GIVEN RECORDS START

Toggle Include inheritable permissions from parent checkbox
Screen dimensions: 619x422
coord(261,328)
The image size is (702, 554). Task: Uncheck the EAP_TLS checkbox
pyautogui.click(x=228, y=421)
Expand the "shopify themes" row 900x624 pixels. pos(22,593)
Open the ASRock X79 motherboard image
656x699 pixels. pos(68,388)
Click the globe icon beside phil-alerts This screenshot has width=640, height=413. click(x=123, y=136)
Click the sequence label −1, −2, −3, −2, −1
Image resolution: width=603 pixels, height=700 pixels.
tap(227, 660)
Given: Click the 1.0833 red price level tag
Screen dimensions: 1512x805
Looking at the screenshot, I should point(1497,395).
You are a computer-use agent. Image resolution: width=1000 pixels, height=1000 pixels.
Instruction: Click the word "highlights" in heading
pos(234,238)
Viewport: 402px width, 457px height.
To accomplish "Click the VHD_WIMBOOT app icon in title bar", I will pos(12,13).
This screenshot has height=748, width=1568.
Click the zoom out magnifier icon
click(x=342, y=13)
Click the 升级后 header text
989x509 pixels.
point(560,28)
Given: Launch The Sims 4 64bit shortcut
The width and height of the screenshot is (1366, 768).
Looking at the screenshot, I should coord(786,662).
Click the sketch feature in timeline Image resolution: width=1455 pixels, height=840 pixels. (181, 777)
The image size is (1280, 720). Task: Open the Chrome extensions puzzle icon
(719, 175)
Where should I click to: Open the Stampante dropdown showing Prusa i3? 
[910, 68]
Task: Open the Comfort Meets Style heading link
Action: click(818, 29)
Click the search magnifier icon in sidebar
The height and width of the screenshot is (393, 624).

GIVEN RECORDS END

TASK STATEMENT =>
Print all the records exactly as written.

TASK OUTPUT =>
Toggle Include inheritable permissions from parent checkbox
Screen dimensions: 619x422
coord(261,328)
The image size is (702, 554). Task: Uncheck the EAP_TLS checkbox
pyautogui.click(x=228, y=421)
Expand the "shopify themes" row 900x624 pixels. pos(22,593)
Open the ASRock X79 motherboard image
656x699 pixels. pos(68,388)
Click the globe icon beside phil-alerts This screenshot has width=640, height=413. click(x=123, y=136)
Click the sequence label −1, −2, −3, −2, −1
Image resolution: width=603 pixels, height=700 pixels.
tap(227, 660)
Given: Click the 1.0833 red price level tag
Screen dimensions: 1512x805
Looking at the screenshot, I should point(1497,395).
You are a computer-use agent. Image resolution: width=1000 pixels, height=1000 pixels.
Instruction: Click the word "highlights" in heading
pos(234,238)
Viewport: 402px width, 457px height.
To accomplish "Click the VHD_WIMBOOT app icon in title bar", I will pos(12,13).
This screenshot has height=748, width=1568.
Click the zoom out magnifier icon
click(x=342, y=13)
Click the 升级后 header text
989x509 pixels.
point(560,28)
Given: Launch The Sims 4 64bit shortcut
The width and height of the screenshot is (1366, 768).
Looking at the screenshot, I should coord(786,662).
Click the sketch feature in timeline Image resolution: width=1455 pixels, height=840 pixels. (181, 777)
The image size is (1280, 720). Task: Open the Chrome extensions puzzle icon
(719, 175)
Where should I click to: Open the Stampante dropdown showing Prusa i3? 
[910, 68]
Task: Open the Comfort Meets Style heading link
Action: click(818, 29)
Click the search magnifier icon in sidebar
The height and width of the screenshot is (393, 624).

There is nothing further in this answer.